1. Smash barb and cover shank with single layer of thread.
2. Just above back end of barb, tie in a tail comprised of a sparse mixture of stiff hackle barbs from both a brown
and a grizzly cape feather. The length should equal the shank.
3. Move the thread forward to a point on the shank about 1/3 shank length behind eye.
4. Stack a small bunch of calf tail or body hair and measure it to equal the shank length.
5. Tie the hair in directly on top of the hook with the tips facing out over the eye, making sure that the closest
you get to the eye of the hook with the thread is 1/3 shank length behind the eye.
6. Pull the wing upright and put a few winds in front of the wing; now wind the thread around the base of the hair
3 or 4 times.
7. After the last wind around the base, bring the thread back toward the tail and catch it in the butts of the
tied down wing; this will help to hold the wing upright without building up a huge shoulder in front of it. This
takes some practice so don't give up.
8. Return the thread to the base of the tail, and dub a nice tapered body up to the base of the wing.

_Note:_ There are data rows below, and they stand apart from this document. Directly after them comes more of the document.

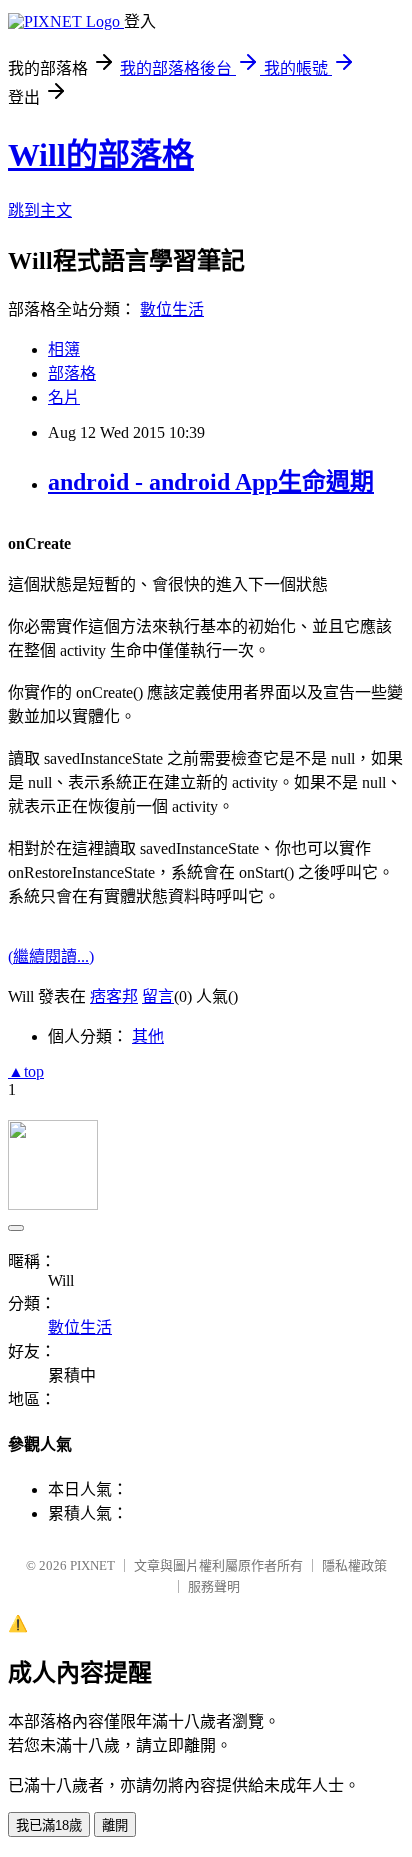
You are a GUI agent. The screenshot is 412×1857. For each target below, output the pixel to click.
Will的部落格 (101, 155)
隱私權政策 (354, 1565)
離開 (115, 1825)
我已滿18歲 (49, 1825)
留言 (158, 996)
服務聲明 (214, 1586)
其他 (148, 1036)
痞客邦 (114, 996)
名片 (64, 397)
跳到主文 (40, 210)
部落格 (72, 373)
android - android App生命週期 (211, 482)
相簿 (64, 349)
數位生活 (172, 309)
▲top (26, 1071)
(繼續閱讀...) (51, 956)
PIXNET (92, 1565)
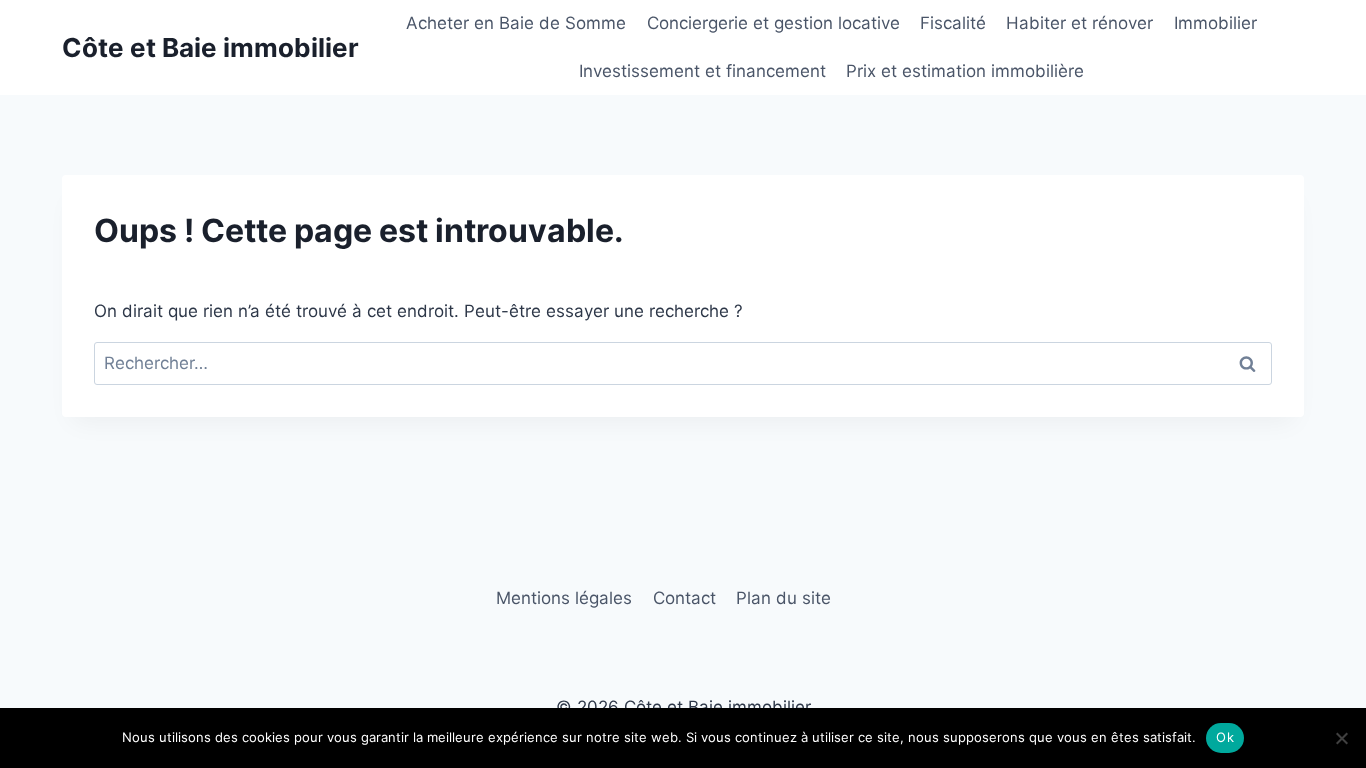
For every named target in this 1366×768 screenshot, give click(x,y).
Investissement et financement (702, 71)
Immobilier (1215, 23)
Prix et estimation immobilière (965, 71)
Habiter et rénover (1079, 23)
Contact (684, 598)
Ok (1225, 737)
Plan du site (783, 598)
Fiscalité (953, 23)
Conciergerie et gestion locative (773, 23)
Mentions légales (564, 598)
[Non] (1341, 738)
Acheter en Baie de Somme (516, 23)
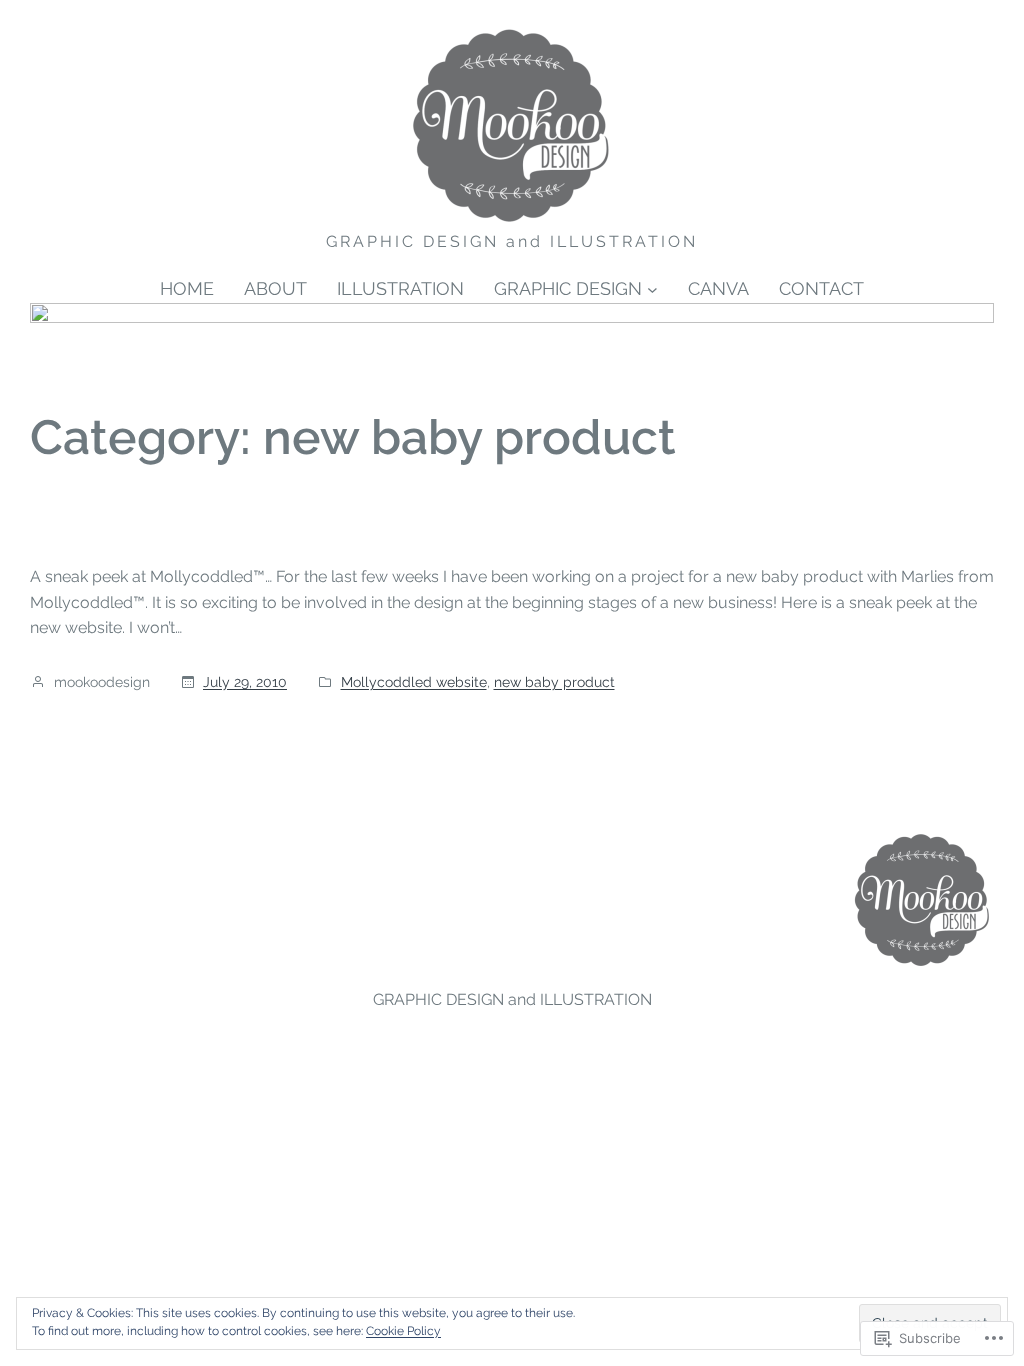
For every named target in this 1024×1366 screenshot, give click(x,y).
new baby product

9. Match a brown and grizzly cape feather of dry fly quality, and tie them in behind the wing, butt ends facing
you, with the shiny side up. Bring thread to front of wing and secure butts there, cutting off excess.

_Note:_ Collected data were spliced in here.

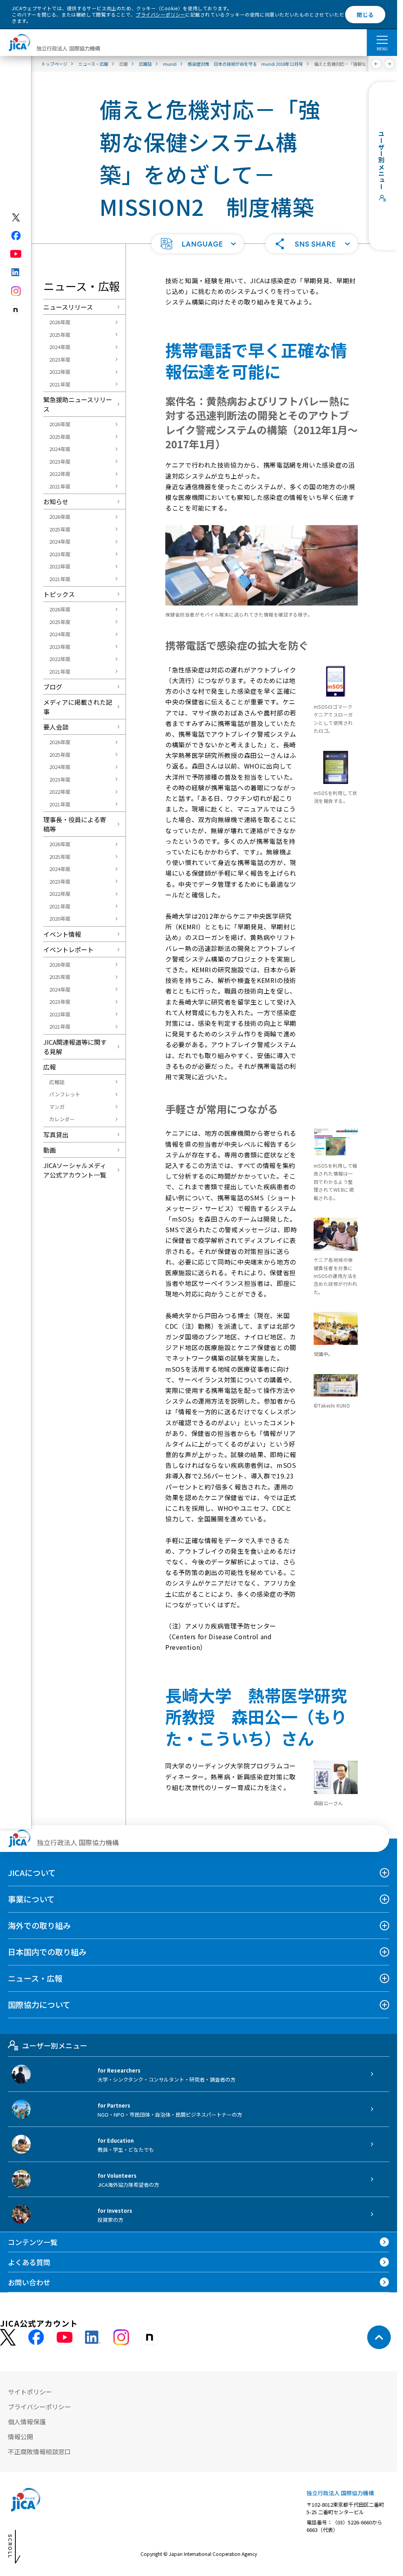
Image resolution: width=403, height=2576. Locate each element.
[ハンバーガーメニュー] (381, 39)
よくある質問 (29, 2262)
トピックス (59, 594)
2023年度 (59, 359)
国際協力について (39, 2004)
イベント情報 (62, 934)
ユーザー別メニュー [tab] (54, 2045)
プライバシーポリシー (160, 14)
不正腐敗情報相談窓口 (39, 2451)
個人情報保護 (27, 2421)
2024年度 (59, 347)
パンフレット (64, 1094)
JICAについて (32, 1872)
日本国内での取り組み (47, 1952)
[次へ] (389, 64)
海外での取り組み (39, 1925)
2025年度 (59, 334)
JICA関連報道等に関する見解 (75, 1046)
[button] (198, 243)
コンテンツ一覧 (32, 2242)
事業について (31, 1899)
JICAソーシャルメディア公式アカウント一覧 (74, 1170)
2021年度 (59, 384)
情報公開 (20, 2436)
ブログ (52, 686)
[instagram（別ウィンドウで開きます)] (16, 291)
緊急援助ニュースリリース (77, 404)
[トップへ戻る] (379, 2337)
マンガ (57, 1107)
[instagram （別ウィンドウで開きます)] (121, 2337)
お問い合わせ (29, 2282)
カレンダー (62, 1119)
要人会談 (55, 727)
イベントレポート (68, 949)
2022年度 (59, 371)
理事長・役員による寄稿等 (74, 824)
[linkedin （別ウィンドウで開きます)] (93, 2337)
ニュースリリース (68, 307)
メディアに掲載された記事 (77, 706)
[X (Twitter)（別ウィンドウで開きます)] (16, 217)
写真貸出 (55, 1134)
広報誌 (57, 1082)
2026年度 (59, 322)
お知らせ (55, 501)
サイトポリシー (30, 2391)
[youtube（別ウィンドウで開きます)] (16, 254)
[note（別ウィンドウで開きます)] (16, 310)
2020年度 (59, 918)
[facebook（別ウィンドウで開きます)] (16, 235)
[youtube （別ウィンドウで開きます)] (64, 2337)
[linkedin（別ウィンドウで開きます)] (16, 272)
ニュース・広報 (35, 1978)
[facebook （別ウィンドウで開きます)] (36, 2337)
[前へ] (376, 64)
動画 (49, 1150)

10. Take a small amount of dubbing and dub a thorax, covering up the area beneath the wing. Leave the thread in
front of the wing, in preparation for tying off the hackle.
11. Wind one of the hackles clockwise around the post wing, making sure each wind is beneath the previous one;
tie it off just behind eye, leaving room for the head. Repeat with second hackle.
12. Form a nice, smooth tapered head and whip finish.